Matamoros is a recovery and rehabilitation project that is designed with the purpose of generating multi-family housing in the Historic Center of the City of Oaxaca. The project, in collaboration with INAH (National Institute of Anthropology and History), makes the necessary adjustments respecting the required guidelines and principles.
The existing property was in very poor condition, furthermore, the property was only part of a house that was divided between members of the former owning family. Consequently, the result was a property with complicated characteristics to be able to integrate 11 apartments. The design was carried out on a plot of land 9.70m wide by 46.50m long where half had the opening of a listed historical building that had to be respected, recovered and rehabilitated. We also had two specimens of African tulips in the middle of the plot. And on the other hand, the regulations of the historic center only allow reaching a height of 7.20m.

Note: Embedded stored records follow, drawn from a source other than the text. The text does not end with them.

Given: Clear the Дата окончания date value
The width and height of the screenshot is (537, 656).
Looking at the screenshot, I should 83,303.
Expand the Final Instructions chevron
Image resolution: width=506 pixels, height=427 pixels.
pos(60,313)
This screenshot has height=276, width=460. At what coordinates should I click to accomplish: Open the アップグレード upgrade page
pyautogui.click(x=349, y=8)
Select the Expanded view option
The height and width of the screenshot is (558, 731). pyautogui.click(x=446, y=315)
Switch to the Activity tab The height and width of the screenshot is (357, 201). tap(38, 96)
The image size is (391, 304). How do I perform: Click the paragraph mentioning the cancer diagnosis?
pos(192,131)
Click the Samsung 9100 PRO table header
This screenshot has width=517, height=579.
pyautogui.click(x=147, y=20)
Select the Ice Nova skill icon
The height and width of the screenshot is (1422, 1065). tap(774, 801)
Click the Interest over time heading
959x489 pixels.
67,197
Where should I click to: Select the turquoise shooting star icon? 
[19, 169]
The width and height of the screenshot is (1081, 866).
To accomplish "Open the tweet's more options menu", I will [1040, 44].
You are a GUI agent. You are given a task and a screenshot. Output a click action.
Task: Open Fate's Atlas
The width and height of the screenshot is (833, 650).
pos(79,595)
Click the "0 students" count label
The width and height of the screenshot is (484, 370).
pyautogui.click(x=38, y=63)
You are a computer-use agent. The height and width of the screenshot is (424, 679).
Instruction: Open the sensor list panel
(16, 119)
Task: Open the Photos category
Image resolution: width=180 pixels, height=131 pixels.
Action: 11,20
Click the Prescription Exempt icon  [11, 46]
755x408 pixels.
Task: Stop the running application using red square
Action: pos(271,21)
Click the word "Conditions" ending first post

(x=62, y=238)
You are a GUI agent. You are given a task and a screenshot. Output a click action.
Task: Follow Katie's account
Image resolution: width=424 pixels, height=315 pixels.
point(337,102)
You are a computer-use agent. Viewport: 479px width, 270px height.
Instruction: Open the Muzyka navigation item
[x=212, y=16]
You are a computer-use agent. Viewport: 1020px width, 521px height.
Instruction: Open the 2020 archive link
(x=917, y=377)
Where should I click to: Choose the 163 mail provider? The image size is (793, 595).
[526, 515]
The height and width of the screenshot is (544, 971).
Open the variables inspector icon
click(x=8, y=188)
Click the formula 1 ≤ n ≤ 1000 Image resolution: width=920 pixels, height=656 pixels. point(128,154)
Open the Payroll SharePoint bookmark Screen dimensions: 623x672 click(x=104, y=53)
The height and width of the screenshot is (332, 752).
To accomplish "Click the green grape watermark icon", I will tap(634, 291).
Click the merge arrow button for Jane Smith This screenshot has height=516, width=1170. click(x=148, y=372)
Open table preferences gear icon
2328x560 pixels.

The project is based on the concern of obtaining a relationship between the preexistence and the architectural intervention of the new proposal. Historical elements are recovered to extend their useful life and in parallel structural elements are created to generate tectonics with the new volumes.
Ancestral techniques are used such as the use of clay stuccos and cactus silt, the green quarry characteristic of the Central Valleys of Oaxaca and local woods to obtain visual warmth. On the other hand, the intervention is generated through the use of pigmented concrete, referring to the earthy tones characteristic of the area and always considering the issue of long-term maintenance.
Our ideas when designing always consider the problems of today's world, not only at a global level but also at a regional level. That is why the project has rainwater collection systems, use and care of ventilation, sunlight and the advantage of taking advantage of the 1 m thick adobe walls in the ground floor apartments to obtain comfortable spaces that adapt perfectly to the different seasons of the year.
Finally, the project is developed in a playful way, from the outside to the inside, where the facade goes unnoticed and the access invites you to discover the project little by little, walking through the building and going down the counter-sloping levels it has.
Matamoros is a building that demonstrates that projects can be developed that integrate into the city based on the guidelines required by the authorities, that take up the historical construction elements and systems of Oaxaca and that also generate density.